- **Text segment**:
By mayo 8, 2014Sin categoría

Forbes magazine ran with the headline “AT&T posts strong Q1 on adoption of Mobile Share and Next plans”, whereas in the land of telecoms publications, PPC Mobile Broadband went for “Shared Data and Overall Wireless Revenues Drive AT&T’s $32.5billion First Quarter Income”. Clearly the market sentiment is that AT&T’s Mobile Share plan is doing well. The figures back up this sentiment as the number of AT&T customers on Mobile Share plans almost tripled in the past year to 11.3 million accounts with nearly 33 million connections (about 45 percent of postpaid subscribers). This is up from 21 million connections (about 29% of AT&T’s postpaid base) at the end of Q4 2013.  In addition the take up rates of its 10GB+ plans grew from 27% of its Mobile Share base at the end of the Q4 2013 to 46% in Q1 2014.

Over in the red corner shared data plans continue to perform well for Verizon. By changing their main reporting metric from ARPU (average revenue per user) to ARPA (average revenue per account) Verizon put shared data plans centre stage in their plans. In the past year (to Q1 2014) Verizon have seen total retail connections jump by 4.45%, ARPA increase by 6.26%, and the average number of devices per account increase by 3.75%. Verizon now has 50% of its postpaid accounts on its More Everything plans. The correlation is an increase of customers on shared data plans means an increase in corresponding revenue.

- **List of tasks**:
1. Output the shared data plan text word for word, everything from "Over in the" down to "in corresponding revenue.".
2. Pick up the text on AT&T and Verizon shared data plans after its last sentence and continue it.
The listing that comes next is separate material with no connection to the text on shared data plans.

- **Available data**:
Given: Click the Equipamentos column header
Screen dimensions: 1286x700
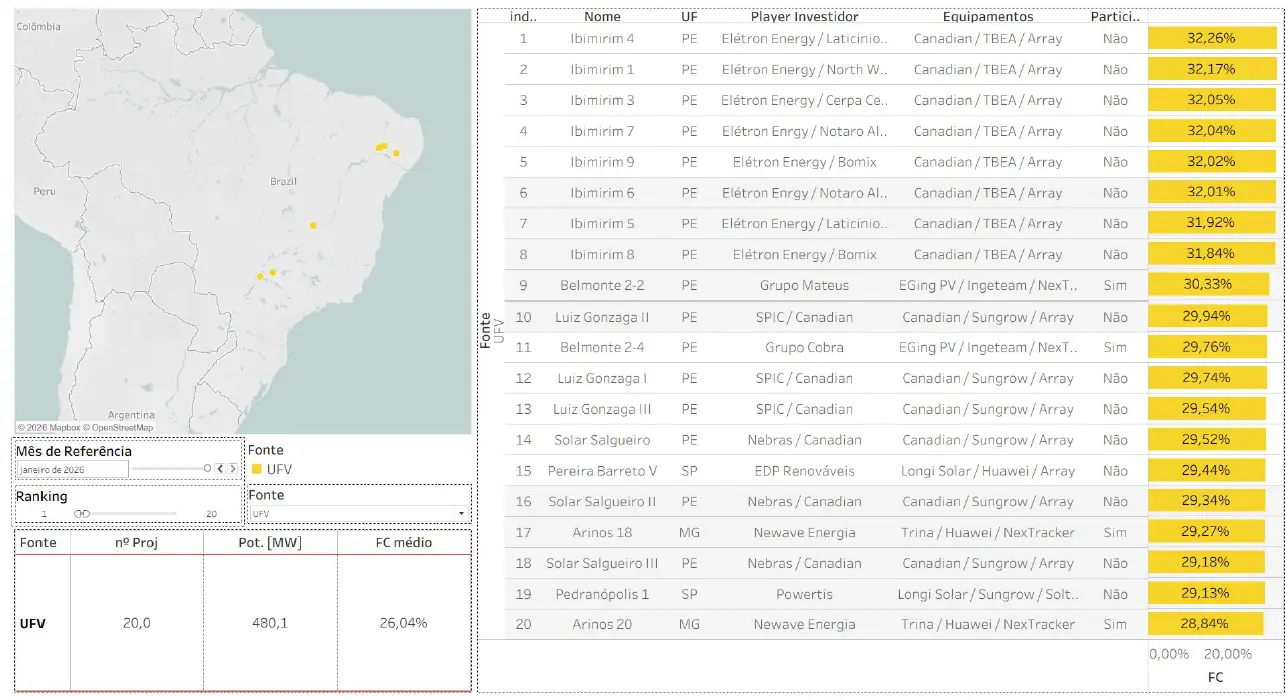Looking at the screenshot, I should coord(987,16).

- **Results in order**:
1.
Over in the red corner shared data plans continue to perform well for Verizon. By changing their main reporting metric from ARPU (average revenue per user) to ARPA (average revenue per account) Verizon put shared data plans centre stage in their plans. In the past year (to Q1 2014) Verizon have seen total retail connections jump by 4.45%, ARPA increase by 6.26%, and the average number of devices per account increase by 3.75%. Verizon now has 50% of its postpaid accounts on its More Everything plans. The correlation is an increase of customers on shared data plans means an increase in corresponding revenue.

2.
Sprint only launched their Framily (friends and family) plans in January 2014, but already their CEO is promoting it as an ‘innovation platform’. Framily is a group share scheme that encourages existing customers to add more members (up 10 phone numbers per group) by promoting cost reductions (the more you add, the more you save idea). Sprint has now enhanced their Framily offers by adding content into the mix and is offering free trials to Spotify’s music service. By marketing other services to Framily members there is the opportunity to make the plans very sticky, as the more services used by more Framily members delivers increased benefits.

Meanwhile T Mobile US is looking to attract more tablet customers by running ‘Operation Tablet Freedom’. In an attempt to liberate oppressed tablet users from the tyranny of life under a Wi-Fi only regime, T Mobile is offering tablets with LTE cellular connectivity at the same prices as Wi-Fi only tablets, trade-ins on Wi-Fi tablets and an amount of free LTE tablet data. This marketing initiative (sorry – Operation Tablet Freedom) makes sense when you consider that there were about 60 million tablets sold in the US in 2013, and of these 10 million are using an embedded cellular connection. This suggests a very large untapped market.

Tablets are only the start. The number of LTE connected devices from cars to home security services is increasing almost daily.  The number and range of services available on these devices is booming. Sharing data provides a cost effective and equitable way for customers to get on board, and as we’ve seen it’s good business for operators as well.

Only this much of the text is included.